Per anni gli spot di Pittarosso sono stati appuntamenti fissi negli spazi pubblicitari tv: campagne di comunicazione ben studiate come quella nota della showgirl Simona Ventura che nel 2014, vestita di rosso, urlava «Pittarosso, scarpe a più non posso».
Tempi lontanissimi, a maggior ragione oggi in epoca di coronavirus. Il retail è al collasso, al termine del «lockdown», e tutti i gruppi chiedono interventi governativi. C’è poi chi, come appunto Pittarosso, non è riuscito a passare indenne anche per motivi finanziari, precedenti alla pandemia, la grande crisi che sta attanagliando il settore. Il gruppo, assistito dallo studio Gianni Origoni Grippo Cappelli, starebbe pensando di presentare domanda di concordato al Tribunale di Padova.
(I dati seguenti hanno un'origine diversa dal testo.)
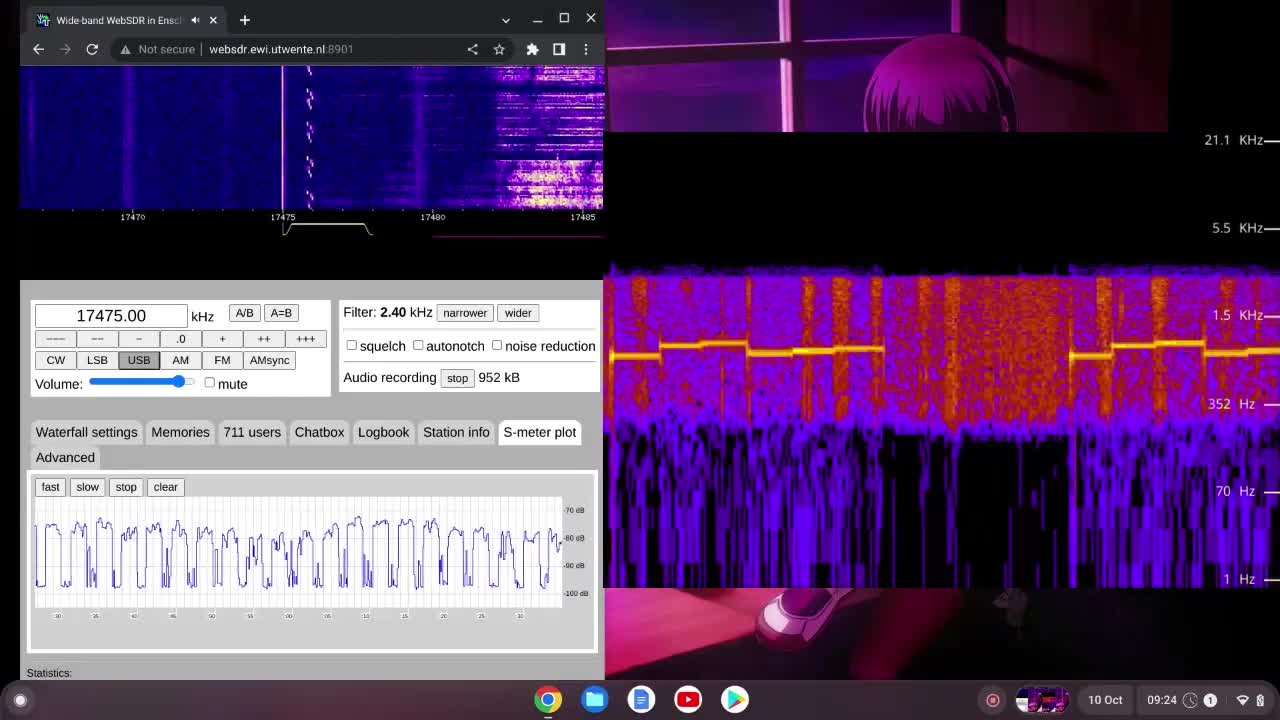
Task: Open the Chatbox tab
Action: pos(319,432)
Per Pittarosso si è trattata di una scelta arrivata dopo un’infinita trattativa con il mondo bancario per la ristrutturazione del debito.Dopo avere rotto i covenant, l’azienda, controllata dal fondo americano Lion Capital, aveva chiesto uno standstill alle banche creditrici esposte per 200 milioni di euro: tra queste Intesa Sanpaolo, Unicredit, Mps, e con una piccola quota BancoBpm, Sparkasse- Cassa di Risparmio di Bolzano e Bnl. Il debito era eredità dell’acquisizione del 2014, quando Lion Capital ha comprato Pittarosso da 21 Investimentiper 280 milioni. Ora qualche fondo specializzato sta guardando il dossier: inoltre Pillarstone, fondo partecipato da Kkr, avrebbe acquisito una porzione significativa di debito.